Every line from the one containing "Фасады (430, 1683)" to the one containing "Beyond Disney (829, 440)" in the records below, both included, must be set down exactly, and no other line.

Data items:
== Segment start ==

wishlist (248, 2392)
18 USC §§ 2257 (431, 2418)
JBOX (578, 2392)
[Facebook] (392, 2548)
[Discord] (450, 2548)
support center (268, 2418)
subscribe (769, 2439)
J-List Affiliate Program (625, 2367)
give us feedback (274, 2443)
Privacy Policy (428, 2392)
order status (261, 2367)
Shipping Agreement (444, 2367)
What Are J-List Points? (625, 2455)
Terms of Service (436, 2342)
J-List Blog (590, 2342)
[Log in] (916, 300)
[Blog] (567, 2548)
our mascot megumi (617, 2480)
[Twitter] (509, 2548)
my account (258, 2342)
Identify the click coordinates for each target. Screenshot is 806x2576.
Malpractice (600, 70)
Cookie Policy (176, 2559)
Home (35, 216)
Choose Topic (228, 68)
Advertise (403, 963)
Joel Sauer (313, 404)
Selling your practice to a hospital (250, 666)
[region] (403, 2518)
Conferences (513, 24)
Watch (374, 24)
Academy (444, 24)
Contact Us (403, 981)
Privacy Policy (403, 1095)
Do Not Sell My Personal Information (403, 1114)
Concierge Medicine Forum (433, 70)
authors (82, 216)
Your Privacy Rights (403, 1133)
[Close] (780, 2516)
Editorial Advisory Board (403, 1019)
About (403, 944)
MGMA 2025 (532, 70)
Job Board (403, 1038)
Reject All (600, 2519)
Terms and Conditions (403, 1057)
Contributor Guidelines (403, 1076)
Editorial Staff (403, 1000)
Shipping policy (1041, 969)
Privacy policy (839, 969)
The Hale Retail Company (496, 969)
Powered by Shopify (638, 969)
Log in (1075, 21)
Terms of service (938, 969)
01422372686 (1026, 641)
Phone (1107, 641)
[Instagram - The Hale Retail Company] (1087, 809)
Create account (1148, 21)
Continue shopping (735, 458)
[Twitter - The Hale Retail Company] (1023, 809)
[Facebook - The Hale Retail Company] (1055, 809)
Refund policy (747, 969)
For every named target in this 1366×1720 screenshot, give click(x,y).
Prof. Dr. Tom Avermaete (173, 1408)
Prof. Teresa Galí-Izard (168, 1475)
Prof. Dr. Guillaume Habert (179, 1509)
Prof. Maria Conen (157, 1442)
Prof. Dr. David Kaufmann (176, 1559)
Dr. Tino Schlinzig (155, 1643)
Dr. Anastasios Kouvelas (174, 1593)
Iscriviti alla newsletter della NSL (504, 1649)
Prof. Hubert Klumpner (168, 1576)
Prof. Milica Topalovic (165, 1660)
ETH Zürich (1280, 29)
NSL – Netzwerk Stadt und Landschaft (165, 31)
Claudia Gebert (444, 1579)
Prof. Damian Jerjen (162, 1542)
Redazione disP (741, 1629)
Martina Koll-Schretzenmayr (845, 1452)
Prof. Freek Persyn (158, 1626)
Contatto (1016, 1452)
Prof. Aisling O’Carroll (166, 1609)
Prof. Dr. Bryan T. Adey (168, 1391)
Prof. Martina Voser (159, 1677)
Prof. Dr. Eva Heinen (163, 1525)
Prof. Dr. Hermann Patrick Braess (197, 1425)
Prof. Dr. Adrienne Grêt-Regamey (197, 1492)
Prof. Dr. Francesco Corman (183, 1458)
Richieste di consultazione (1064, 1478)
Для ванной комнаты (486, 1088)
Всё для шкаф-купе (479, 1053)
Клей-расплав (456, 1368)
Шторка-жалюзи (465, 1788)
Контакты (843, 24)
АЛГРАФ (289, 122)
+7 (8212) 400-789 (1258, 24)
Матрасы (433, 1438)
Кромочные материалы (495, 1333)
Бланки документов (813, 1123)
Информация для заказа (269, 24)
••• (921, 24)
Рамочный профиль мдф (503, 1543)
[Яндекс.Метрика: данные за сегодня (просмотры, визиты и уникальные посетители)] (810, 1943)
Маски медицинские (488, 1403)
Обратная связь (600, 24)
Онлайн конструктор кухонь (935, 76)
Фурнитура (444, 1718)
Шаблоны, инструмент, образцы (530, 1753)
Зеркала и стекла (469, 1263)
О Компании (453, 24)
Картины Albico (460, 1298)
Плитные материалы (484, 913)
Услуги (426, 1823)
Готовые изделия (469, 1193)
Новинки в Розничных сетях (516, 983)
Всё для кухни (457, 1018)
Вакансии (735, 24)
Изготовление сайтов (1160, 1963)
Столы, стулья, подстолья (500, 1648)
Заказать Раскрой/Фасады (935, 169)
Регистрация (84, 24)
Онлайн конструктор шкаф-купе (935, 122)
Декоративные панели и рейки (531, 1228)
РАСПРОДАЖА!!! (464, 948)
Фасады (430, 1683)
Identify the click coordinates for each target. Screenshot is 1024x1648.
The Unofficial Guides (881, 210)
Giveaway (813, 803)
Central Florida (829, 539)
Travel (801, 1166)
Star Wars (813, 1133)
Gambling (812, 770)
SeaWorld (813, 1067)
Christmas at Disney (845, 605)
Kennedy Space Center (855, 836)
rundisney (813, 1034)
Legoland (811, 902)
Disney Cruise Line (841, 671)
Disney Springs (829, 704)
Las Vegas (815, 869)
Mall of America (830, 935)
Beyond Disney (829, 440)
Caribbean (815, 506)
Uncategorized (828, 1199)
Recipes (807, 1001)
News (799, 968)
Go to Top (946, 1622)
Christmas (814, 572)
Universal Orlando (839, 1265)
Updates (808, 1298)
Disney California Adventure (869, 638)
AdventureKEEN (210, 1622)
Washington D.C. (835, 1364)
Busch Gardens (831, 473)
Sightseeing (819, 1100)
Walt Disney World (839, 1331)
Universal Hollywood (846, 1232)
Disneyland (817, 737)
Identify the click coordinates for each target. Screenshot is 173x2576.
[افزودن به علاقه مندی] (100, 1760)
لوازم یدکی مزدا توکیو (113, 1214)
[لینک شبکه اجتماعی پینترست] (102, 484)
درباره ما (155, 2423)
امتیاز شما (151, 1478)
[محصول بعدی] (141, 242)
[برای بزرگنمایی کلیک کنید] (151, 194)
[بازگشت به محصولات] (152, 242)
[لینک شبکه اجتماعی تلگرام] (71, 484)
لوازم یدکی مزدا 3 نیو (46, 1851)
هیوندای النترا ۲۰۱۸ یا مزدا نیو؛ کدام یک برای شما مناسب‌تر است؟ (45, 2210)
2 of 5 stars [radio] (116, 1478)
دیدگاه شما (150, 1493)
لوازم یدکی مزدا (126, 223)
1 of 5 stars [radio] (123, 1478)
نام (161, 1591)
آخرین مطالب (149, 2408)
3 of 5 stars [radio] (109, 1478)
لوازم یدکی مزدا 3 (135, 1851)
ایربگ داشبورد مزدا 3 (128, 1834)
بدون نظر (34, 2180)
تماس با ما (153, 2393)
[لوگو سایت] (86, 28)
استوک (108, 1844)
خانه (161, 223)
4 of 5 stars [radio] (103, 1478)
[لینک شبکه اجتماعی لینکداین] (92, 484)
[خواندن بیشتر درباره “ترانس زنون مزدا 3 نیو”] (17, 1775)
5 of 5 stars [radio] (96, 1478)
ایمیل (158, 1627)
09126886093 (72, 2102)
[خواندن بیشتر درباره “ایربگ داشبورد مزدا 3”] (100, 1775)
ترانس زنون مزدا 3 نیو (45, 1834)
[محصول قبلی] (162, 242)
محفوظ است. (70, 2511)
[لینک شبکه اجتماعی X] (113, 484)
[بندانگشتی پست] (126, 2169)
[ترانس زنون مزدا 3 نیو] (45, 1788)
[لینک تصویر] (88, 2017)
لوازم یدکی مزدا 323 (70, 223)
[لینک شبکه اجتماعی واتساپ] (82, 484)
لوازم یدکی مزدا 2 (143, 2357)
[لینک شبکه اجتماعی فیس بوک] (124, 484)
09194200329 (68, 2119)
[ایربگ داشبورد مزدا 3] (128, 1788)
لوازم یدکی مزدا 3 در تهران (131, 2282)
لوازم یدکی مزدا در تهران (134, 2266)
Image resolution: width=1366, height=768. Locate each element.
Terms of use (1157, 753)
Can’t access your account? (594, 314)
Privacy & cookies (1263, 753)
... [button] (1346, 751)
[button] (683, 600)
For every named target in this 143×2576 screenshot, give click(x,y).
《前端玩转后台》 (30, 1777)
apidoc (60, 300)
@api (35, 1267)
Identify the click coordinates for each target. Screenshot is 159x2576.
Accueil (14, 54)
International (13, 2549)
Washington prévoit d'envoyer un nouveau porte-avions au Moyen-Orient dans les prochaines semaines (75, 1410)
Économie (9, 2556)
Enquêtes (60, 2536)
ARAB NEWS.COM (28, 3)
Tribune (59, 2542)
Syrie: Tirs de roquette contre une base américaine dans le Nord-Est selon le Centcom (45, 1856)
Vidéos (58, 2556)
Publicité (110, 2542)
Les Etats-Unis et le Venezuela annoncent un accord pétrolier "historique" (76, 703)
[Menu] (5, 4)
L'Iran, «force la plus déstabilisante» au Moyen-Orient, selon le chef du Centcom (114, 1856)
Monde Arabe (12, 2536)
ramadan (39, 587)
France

== Segment end ==

• [WRITTEN REPLY]
Фасады (430, 1683)
Identify the click coordinates for each target. Screenshot is 1024x1648.
The Unofficial Guides (881, 210)
Giveaway (813, 803)
Central Florida (829, 539)
Travel (801, 1166)
Star Wars (813, 1133)
Gambling (812, 770)
SeaWorld (813, 1067)
Christmas at Disney (845, 605)
Kennedy Space Center (855, 836)
rundisney (813, 1034)
Legoland (811, 902)
Disney Cruise Line (841, 671)
Disney Springs (829, 704)
Las Vegas (815, 869)
Mall of America (830, 935)
Beyond Disney (829, 440)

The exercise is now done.